Now, I must beg your pardon, and state that you have misinterpreted me and what I have said about the Minnesotan and American spirit. I am simply saying that neither are "quitters". We will not quit. We may complain, but we will not stop. I am also simply stating the truth that if there is an economic opportunity for a business or individual to profit, they will pursue it and that's the fundamental understanding we equivocate on the whole as "capitalism". An interesting odd-couple of "producers" to borrow your word, though I would not adhere with that categorization of wealthy individuals, are the so-called "partners" in Berkshire Hathaway, Warren Buffet (left-leaning) and Charles Munger (right-leaning). Both have publicly acknowledged this economic truth: if there is money to be made, no matter how small, business will find a way to make it in spite of taxes.

I am saying that it is Minnesotan and American to work hard for the next payday in spite of a marginal decrease in the paycheck.

Whether they make $200 or $200,000, a business will pursue that because it is income, it leads to profit.

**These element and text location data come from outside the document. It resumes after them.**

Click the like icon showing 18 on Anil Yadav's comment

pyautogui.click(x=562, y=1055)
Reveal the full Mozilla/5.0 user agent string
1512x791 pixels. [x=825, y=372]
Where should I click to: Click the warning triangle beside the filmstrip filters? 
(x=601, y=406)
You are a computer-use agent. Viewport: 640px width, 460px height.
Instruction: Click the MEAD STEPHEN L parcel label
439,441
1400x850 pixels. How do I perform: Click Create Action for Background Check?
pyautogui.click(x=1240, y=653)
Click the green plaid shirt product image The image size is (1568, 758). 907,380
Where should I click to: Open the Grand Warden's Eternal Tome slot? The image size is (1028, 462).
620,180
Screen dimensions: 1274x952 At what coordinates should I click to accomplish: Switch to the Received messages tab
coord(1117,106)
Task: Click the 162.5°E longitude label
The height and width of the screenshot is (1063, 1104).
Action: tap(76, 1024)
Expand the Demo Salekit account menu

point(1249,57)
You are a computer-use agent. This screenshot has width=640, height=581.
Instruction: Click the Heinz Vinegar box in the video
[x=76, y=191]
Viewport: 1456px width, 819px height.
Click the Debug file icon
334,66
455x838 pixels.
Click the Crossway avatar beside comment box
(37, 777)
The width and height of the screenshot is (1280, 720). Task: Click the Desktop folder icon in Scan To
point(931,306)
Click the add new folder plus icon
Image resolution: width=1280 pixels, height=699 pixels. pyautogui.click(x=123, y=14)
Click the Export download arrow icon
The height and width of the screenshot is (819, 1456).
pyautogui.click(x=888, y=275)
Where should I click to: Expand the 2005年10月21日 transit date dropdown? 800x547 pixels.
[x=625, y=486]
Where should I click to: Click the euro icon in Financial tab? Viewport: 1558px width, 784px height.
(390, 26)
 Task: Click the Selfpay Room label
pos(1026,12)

I fully accept your criticism in your context that to tax someone to the point where the "opportunity cost" of doing something else (e.g. not working, relocating, accepting government payments) may become the best option is dangerous and has the potential for economic catastrophe, but I feel by and large, Minnesotans are hungry for fulfilling work that keeps them afloat and moves them forward in the 21st century in contrast to quitting, moving to another state or being unmotivated. I also believe that these added burdens can be afforded by that small segment of the economy more so than the burdens facing others.

Taxes are redistribution, there is no other way to look at them. I put forward my support of this income proposal because if you, like I, had your ear to the voices and fingers to the pulse of the young people in Minnesota who are the future of this state, they believe in this and they need better resources to elevate them to their economic (income/employment/revenue) potential. I also think that Gov. Dayton's budget plan is riddled with political tactics rather than comprehensive ideas. Governing does involve leading with consensus and I embrace the spirit of my peers and a large majority of Minnesotans and Americans who support higher income taxation for those with greater "ability to pay", however, seemingly less "willingness to pay".

This is not my central aim, however.

As you will see in the coming days and weeks, my income tax plan is not a "rates game"; it is not "tax X people B tax rate" and "tax Y people C tax rate", rather, my proposal is of an economic nature: increase the employment and income of all people. Those that are most vulnerable and those with the most upward mobility are young people who struggle in this state for various reasons, of which the complexity of our sales tax system plays no small part and the dearth of qualified affordable authorities and guides is paramount. To increase their income would increase income tax revenues, increase sales tax revenues from their heightened consumption and increase property tax revenues and bolster local tax bases from their augmented ability to acquire and improve property in Minnesota.

I am for Big Strong Individuals more so than an arbitrarily Big Government and I feel my peers do not have a "dog in this tax fight" that will advocate a system that will increase their chances of becoming so, which is why I am testing the waters in my outspoken opinions. I feel I have an excellent capacity for intergenerational communication and understanding, and I hope this response is a start in bringing someone like you to the common ground I see before us.

I think you will be most interested, Bryan, in my sales tax recommendations for the Governor and State of Minnesota because it is strongly in support of "producers" in a more well-defined context, that being the MN business community (of all stripes) rather than individuals with uncommonly high incomes.